═══ Extracted information ═══
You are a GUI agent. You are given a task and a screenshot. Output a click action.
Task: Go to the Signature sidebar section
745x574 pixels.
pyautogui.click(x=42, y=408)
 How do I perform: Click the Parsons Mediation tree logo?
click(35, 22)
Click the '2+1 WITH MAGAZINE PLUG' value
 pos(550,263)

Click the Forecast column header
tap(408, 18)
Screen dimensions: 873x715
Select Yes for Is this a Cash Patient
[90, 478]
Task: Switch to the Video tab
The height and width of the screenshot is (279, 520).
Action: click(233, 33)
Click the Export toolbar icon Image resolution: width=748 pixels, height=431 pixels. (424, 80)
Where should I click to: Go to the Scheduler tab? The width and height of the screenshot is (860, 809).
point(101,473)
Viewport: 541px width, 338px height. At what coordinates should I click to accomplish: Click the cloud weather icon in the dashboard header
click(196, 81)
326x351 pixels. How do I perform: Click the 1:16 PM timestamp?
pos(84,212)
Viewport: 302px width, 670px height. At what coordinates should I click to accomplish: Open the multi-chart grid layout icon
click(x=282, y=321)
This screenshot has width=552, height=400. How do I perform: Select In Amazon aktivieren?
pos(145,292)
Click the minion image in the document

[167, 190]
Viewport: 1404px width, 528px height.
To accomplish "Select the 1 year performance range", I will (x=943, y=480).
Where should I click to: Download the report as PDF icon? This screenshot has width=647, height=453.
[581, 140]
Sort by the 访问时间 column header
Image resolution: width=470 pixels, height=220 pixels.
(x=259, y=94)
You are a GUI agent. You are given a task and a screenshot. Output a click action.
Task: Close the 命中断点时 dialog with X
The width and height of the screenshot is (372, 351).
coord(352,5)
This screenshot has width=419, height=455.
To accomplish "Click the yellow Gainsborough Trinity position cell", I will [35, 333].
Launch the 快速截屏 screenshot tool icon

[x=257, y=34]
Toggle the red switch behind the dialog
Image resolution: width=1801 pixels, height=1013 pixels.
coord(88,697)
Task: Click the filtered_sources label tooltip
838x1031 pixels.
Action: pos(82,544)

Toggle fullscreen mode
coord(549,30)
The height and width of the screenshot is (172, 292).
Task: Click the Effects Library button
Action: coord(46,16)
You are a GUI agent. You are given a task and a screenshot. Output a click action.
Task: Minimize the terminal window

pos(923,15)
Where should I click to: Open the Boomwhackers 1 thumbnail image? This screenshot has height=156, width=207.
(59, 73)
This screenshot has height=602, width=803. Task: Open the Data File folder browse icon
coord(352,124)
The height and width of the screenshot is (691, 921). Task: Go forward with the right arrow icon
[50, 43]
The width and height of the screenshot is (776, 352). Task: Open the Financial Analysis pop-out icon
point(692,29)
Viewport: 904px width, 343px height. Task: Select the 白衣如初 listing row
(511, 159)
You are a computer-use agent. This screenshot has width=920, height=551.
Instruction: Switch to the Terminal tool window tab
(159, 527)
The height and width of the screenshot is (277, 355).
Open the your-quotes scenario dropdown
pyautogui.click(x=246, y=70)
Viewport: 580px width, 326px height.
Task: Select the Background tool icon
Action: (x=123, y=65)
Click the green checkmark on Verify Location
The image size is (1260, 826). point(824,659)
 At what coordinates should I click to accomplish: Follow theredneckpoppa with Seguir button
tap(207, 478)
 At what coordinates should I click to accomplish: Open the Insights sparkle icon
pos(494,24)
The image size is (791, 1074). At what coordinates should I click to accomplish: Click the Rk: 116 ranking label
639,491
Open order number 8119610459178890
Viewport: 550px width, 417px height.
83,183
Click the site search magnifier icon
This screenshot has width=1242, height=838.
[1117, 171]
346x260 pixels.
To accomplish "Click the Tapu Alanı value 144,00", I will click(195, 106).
═══
Exercise brief -
Could the entire listing be reproduced without any alteration?

Expected output -
You are a GUI agent. You are given a task and a screenshot. Output a click action.
Task: Go to the Signature sidebar section
745x574 pixels.
pyautogui.click(x=42, y=408)
 How do I perform: Click the Parsons Mediation tree logo?
click(35, 22)
Click the '2+1 WITH MAGAZINE PLUG' value
 pos(550,263)

Click the Forecast column header
tap(408, 18)
Screen dimensions: 873x715
Select Yes for Is this a Cash Patient
[90, 478]
Task: Switch to the Video tab
The height and width of the screenshot is (279, 520).
Action: click(233, 33)
Click the Export toolbar icon Image resolution: width=748 pixels, height=431 pixels. (424, 80)
Where should I click to: Go to the Scheduler tab? The width and height of the screenshot is (860, 809).
point(101,473)
Viewport: 541px width, 338px height. At what coordinates should I click to accomplish: Click the cloud weather icon in the dashboard header
click(196, 81)
326x351 pixels. How do I perform: Click the 1:16 PM timestamp?
pos(84,212)
Viewport: 302px width, 670px height. At what coordinates should I click to accomplish: Open the multi-chart grid layout icon
click(x=282, y=321)
This screenshot has width=552, height=400. How do I perform: Select In Amazon aktivieren?
pos(145,292)
Click the minion image in the document

[167, 190]
Viewport: 1404px width, 528px height.
To accomplish "Select the 1 year performance range", I will (x=943, y=480).
Where should I click to: Download the report as PDF icon? This screenshot has width=647, height=453.
[581, 140]
Sort by the 访问时间 column header
Image resolution: width=470 pixels, height=220 pixels.
(x=259, y=94)
You are a GUI agent. You are given a task and a screenshot. Output a click action.
Task: Close the 命中断点时 dialog with X
The width and height of the screenshot is (372, 351).
coord(352,5)
This screenshot has width=419, height=455.
To accomplish "Click the yellow Gainsborough Trinity position cell", I will [35, 333].
Launch the 快速截屏 screenshot tool icon

[x=257, y=34]
Toggle the red switch behind the dialog
Image resolution: width=1801 pixels, height=1013 pixels.
coord(88,697)
Task: Click the filtered_sources label tooltip
838x1031 pixels.
Action: pos(82,544)

Toggle fullscreen mode
coord(549,30)
The height and width of the screenshot is (172, 292).
Task: Click the Effects Library button
Action: coord(46,16)
You are a GUI agent. You are given a task and a screenshot. Output a click action.
Task: Minimize the terminal window

pos(923,15)
Where should I click to: Open the Boomwhackers 1 thumbnail image? This screenshot has height=156, width=207.
(59, 73)
This screenshot has height=602, width=803. Task: Open the Data File folder browse icon
coord(352,124)
The height and width of the screenshot is (691, 921). Task: Go forward with the right arrow icon
[50, 43]
The width and height of the screenshot is (776, 352). Task: Open the Financial Analysis pop-out icon
point(692,29)
Viewport: 904px width, 343px height. Task: Select the 白衣如初 listing row
(511, 159)
You are a computer-use agent. This screenshot has width=920, height=551.
Instruction: Switch to the Terminal tool window tab
(159, 527)
The height and width of the screenshot is (277, 355).
Open the your-quotes scenario dropdown
pyautogui.click(x=246, y=70)
Viewport: 580px width, 326px height.
Task: Select the Background tool icon
Action: (x=123, y=65)
Click the green checkmark on Verify Location
The image size is (1260, 826). point(824,659)
 At what coordinates should I click to accomplish: Follow theredneckpoppa with Seguir button
tap(207, 478)
 At what coordinates should I click to accomplish: Open the Insights sparkle icon
pos(494,24)
The image size is (791, 1074). At what coordinates should I click to accomplish: Click the Rk: 116 ranking label
639,491
Open order number 8119610459178890
Viewport: 550px width, 417px height.
83,183
Click the site search magnifier icon
This screenshot has width=1242, height=838.
[1117, 171]
346x260 pixels.
To accomplish "Click the Tapu Alanı value 144,00", I will click(195, 106).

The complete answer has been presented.